====== SUPPLIED ENTRIES

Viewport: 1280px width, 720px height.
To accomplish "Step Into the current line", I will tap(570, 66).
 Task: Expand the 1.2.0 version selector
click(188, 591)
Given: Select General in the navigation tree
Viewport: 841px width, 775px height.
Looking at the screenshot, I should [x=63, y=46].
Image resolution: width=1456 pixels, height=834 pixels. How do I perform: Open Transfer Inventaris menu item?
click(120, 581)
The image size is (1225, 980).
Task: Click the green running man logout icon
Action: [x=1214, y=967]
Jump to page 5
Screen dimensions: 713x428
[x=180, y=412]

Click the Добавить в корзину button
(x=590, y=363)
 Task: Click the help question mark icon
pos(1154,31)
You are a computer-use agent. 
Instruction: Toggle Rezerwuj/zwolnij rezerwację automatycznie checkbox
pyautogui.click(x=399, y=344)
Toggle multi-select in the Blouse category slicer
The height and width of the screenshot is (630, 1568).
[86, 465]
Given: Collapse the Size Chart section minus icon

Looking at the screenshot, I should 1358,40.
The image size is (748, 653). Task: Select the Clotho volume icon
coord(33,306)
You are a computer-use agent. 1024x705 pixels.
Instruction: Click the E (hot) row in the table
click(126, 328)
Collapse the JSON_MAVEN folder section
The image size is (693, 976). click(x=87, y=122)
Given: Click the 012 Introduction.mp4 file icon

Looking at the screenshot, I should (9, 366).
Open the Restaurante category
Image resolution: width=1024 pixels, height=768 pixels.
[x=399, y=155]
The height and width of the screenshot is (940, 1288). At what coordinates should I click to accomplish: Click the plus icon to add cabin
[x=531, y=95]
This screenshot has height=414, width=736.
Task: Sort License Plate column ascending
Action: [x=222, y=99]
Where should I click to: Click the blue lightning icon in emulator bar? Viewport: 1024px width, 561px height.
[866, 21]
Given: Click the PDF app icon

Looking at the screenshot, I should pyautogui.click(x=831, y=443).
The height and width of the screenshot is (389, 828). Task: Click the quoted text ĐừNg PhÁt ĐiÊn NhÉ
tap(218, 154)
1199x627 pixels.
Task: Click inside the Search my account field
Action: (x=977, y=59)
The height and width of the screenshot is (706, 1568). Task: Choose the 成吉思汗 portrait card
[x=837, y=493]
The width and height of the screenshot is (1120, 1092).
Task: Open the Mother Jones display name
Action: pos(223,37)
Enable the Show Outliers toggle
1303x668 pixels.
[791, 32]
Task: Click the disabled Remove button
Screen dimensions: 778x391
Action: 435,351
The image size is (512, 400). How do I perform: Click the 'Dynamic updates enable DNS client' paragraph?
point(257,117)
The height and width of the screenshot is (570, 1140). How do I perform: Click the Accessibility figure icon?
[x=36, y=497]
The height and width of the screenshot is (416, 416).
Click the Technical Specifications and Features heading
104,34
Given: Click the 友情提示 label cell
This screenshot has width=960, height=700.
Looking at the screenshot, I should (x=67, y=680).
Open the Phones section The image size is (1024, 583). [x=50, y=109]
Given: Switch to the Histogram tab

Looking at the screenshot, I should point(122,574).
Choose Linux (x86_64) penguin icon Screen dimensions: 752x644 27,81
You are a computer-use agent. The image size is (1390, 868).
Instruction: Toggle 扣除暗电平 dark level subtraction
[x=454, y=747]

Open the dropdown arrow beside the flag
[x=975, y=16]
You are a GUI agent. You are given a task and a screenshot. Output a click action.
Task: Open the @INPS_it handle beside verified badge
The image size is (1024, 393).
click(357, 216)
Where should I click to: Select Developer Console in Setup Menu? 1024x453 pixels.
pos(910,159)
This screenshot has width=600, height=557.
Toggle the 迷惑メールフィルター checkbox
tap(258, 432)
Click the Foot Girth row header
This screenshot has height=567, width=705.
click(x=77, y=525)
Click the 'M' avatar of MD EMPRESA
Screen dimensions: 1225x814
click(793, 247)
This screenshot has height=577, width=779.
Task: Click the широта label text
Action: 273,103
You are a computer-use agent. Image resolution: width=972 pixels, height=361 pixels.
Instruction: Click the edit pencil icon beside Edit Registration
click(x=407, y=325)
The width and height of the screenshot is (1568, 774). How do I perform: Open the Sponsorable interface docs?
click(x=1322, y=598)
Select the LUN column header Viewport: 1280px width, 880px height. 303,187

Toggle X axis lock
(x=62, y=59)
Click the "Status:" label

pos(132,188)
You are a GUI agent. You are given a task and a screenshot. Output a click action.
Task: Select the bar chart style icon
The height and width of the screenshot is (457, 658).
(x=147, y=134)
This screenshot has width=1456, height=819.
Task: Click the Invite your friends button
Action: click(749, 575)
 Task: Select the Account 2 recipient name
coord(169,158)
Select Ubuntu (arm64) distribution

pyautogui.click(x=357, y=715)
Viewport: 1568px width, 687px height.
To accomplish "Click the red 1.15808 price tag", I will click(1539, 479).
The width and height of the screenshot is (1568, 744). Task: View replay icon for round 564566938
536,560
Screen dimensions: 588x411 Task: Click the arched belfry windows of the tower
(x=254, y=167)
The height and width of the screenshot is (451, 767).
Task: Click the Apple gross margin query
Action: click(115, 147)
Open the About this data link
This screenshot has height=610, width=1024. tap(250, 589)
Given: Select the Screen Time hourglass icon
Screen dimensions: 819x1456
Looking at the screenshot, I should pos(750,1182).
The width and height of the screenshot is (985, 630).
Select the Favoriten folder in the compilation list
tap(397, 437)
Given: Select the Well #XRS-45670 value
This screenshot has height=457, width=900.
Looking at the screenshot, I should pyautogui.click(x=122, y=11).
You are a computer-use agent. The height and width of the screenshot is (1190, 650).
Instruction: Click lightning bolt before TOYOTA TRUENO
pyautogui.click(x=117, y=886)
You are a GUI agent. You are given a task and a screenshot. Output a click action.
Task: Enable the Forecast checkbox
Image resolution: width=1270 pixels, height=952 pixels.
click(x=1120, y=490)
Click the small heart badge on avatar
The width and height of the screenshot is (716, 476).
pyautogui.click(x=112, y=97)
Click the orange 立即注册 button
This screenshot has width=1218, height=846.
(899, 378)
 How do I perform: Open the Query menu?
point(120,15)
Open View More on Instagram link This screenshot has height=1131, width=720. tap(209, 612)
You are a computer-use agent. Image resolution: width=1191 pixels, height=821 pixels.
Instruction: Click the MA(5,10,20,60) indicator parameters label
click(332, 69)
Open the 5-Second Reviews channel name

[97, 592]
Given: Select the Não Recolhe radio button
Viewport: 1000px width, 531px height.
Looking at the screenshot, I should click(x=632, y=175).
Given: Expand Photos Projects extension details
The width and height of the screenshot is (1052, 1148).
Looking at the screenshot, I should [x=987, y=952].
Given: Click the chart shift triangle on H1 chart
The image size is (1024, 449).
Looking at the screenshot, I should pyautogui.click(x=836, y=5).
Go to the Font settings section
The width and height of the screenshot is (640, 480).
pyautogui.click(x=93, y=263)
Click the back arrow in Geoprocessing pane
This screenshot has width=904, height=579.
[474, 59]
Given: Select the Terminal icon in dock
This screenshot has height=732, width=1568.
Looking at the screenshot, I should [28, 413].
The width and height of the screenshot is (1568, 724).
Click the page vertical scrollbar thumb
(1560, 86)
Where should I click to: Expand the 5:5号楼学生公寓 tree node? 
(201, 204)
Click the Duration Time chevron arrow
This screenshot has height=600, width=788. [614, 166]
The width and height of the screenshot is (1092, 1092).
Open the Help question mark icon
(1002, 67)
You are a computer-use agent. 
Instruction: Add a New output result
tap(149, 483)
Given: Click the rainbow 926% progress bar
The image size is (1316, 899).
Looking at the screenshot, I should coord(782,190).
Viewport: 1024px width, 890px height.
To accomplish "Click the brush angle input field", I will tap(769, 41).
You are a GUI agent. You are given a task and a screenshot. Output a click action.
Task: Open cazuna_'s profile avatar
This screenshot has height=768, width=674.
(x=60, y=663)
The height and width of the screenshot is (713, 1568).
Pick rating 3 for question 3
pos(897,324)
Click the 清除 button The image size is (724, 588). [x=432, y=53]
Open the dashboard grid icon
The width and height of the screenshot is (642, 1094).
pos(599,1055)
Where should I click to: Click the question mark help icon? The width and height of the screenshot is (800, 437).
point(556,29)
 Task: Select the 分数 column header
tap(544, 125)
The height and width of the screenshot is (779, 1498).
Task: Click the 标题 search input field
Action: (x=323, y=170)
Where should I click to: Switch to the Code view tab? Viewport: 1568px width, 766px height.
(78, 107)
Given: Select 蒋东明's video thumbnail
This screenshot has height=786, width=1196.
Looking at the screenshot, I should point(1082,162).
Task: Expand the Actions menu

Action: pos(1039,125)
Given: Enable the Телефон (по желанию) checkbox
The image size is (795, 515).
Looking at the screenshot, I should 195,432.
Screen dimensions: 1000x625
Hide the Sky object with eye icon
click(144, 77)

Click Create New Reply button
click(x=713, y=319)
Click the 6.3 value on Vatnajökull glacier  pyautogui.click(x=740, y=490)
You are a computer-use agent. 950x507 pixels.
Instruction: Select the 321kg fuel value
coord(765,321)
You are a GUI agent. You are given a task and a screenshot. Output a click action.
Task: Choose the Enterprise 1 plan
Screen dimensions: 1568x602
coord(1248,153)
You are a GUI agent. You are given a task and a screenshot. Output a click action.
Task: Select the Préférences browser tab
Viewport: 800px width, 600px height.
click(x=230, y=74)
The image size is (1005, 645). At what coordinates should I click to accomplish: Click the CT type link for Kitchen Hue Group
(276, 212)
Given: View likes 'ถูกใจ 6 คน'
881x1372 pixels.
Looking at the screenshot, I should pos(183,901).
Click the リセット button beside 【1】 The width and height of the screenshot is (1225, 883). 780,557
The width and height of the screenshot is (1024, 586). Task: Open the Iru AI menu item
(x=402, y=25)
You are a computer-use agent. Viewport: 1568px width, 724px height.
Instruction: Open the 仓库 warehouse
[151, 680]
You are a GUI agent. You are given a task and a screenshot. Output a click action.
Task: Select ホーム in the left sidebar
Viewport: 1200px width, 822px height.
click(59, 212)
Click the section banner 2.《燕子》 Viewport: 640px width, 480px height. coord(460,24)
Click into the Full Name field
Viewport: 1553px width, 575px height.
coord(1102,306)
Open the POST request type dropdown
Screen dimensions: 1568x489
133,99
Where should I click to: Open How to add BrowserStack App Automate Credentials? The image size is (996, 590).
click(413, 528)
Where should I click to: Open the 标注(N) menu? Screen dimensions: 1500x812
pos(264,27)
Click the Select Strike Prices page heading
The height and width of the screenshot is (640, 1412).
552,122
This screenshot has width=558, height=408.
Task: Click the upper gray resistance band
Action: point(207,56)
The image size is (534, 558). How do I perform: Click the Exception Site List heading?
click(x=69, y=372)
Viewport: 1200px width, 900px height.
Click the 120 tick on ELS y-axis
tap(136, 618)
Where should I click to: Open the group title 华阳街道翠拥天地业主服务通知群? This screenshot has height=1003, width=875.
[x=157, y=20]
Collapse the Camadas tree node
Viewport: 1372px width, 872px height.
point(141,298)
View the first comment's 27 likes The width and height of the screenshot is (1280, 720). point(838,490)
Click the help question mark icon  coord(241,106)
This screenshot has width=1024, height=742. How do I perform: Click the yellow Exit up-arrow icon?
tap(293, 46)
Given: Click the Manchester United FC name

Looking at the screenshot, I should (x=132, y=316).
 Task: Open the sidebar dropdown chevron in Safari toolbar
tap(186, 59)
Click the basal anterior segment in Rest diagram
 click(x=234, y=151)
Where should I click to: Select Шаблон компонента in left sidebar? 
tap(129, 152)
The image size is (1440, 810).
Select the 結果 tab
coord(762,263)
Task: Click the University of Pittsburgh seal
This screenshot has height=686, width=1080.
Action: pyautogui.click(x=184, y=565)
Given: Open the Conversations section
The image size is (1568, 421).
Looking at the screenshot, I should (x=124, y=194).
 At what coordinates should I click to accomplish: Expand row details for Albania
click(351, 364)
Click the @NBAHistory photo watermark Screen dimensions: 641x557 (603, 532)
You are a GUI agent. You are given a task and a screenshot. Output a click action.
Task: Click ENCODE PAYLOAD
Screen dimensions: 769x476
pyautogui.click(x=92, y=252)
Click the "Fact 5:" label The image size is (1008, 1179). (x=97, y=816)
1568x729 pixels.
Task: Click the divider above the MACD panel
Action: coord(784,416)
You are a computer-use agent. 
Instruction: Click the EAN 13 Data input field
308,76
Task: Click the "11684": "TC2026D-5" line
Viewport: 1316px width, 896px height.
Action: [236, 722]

============

▸ **TASK STATEMENT**:
Set down precisely the lines above between the line holding "Click the orange 立即注册 button" and the line holding "You are a computer-use agent. Image resolution: width=1191", inclusive, and nothing beyond them.

▸ **ANSWER TO THE PROBLEM**:
Click the orange 立即注册 button
This screenshot has width=1218, height=846.
(899, 378)
 How do I perform: Open the Query menu?
point(120,15)
Open View More on Instagram link This screenshot has height=1131, width=720. tap(209, 612)
You are a computer-use agent. Image resolution: width=1191 pixels, height=821 pixels.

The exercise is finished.